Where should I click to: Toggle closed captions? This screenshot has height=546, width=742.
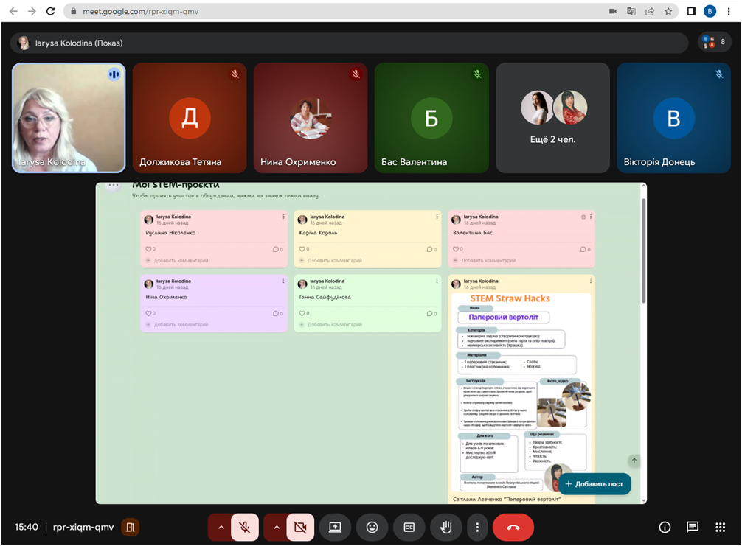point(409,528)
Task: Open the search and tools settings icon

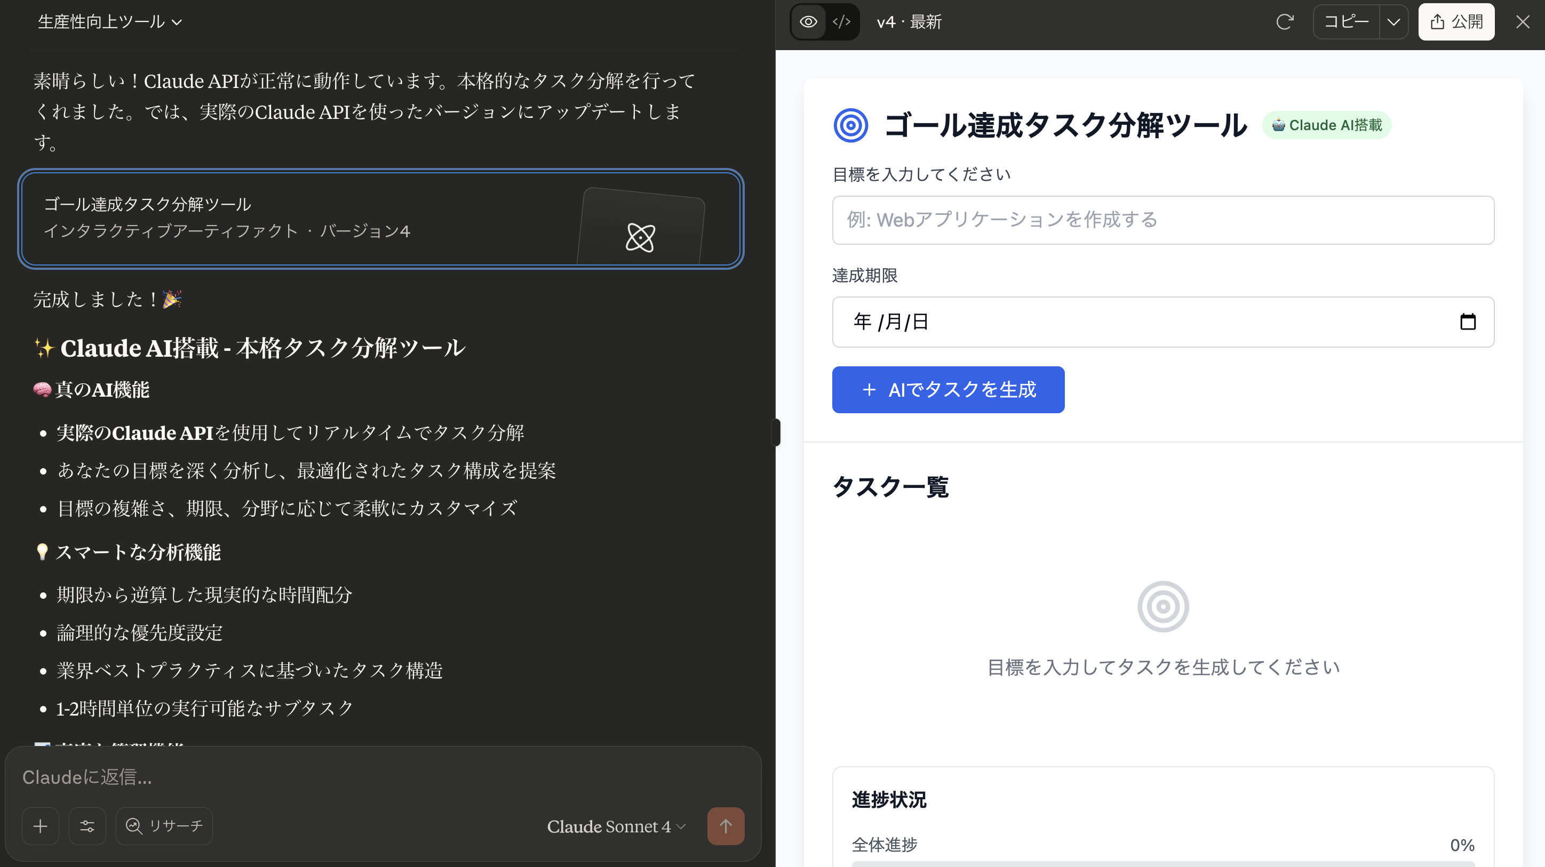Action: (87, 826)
--------
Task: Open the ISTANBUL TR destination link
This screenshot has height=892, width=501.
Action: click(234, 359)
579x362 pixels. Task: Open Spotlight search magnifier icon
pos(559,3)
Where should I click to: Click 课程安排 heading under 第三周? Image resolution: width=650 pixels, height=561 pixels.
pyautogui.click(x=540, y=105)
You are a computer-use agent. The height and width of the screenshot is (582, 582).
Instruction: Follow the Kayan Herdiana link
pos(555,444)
--------
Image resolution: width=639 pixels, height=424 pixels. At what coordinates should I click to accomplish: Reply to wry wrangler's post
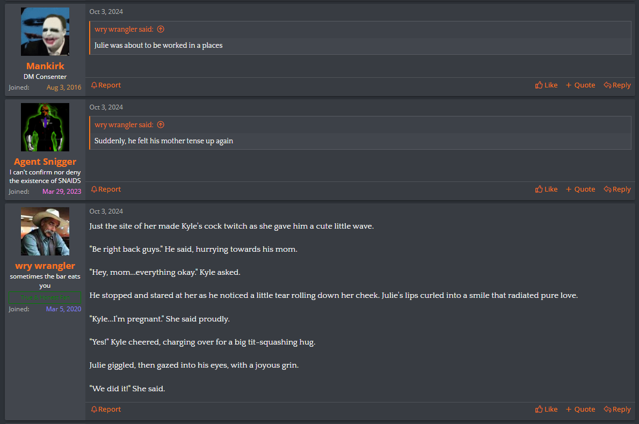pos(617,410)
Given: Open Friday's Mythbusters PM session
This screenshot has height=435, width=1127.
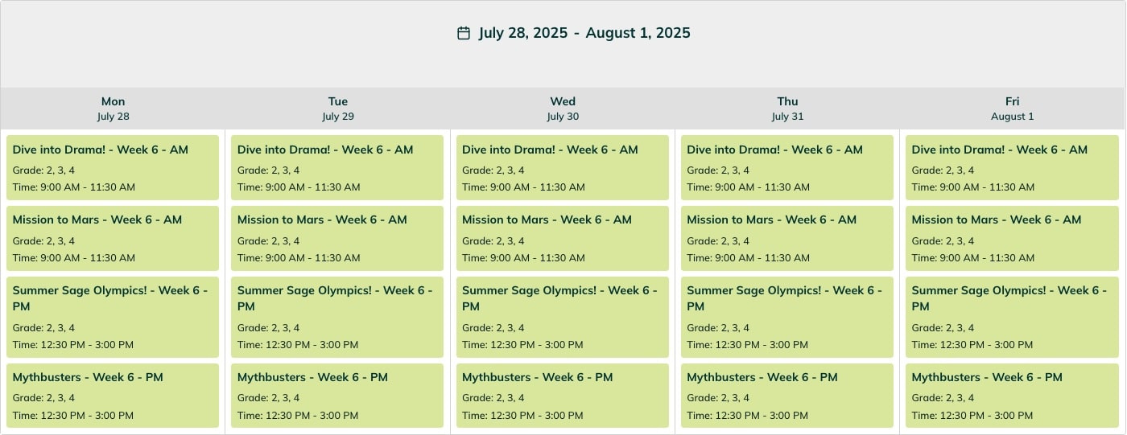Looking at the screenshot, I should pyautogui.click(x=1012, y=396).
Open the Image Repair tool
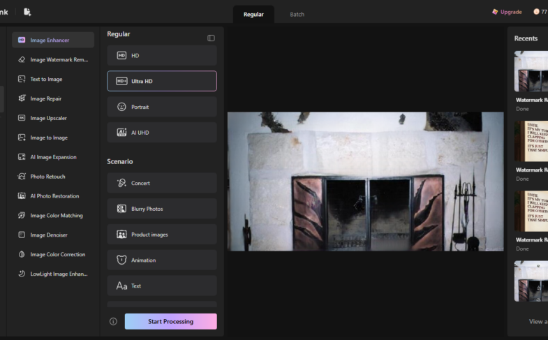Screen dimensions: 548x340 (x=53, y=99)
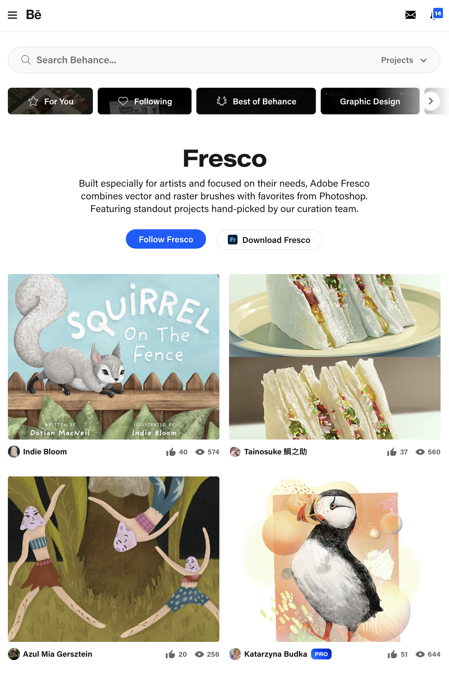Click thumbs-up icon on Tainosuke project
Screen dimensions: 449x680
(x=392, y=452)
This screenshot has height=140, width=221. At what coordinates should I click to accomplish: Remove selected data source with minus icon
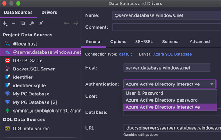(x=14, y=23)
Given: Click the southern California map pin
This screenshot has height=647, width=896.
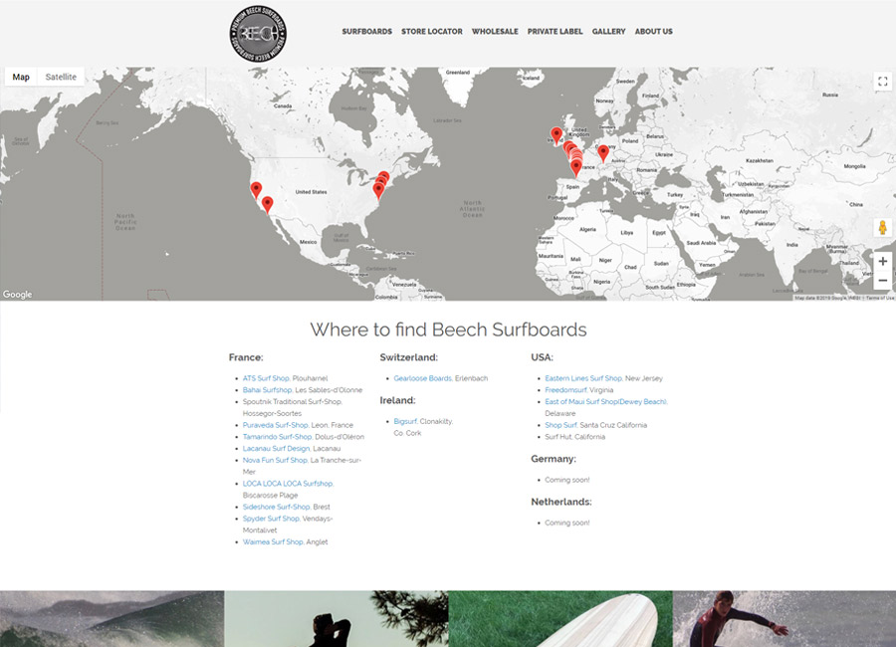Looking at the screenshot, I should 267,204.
--------
Say how many lines in the records hold the string "Given", please, and add no other words.

» **Output**
2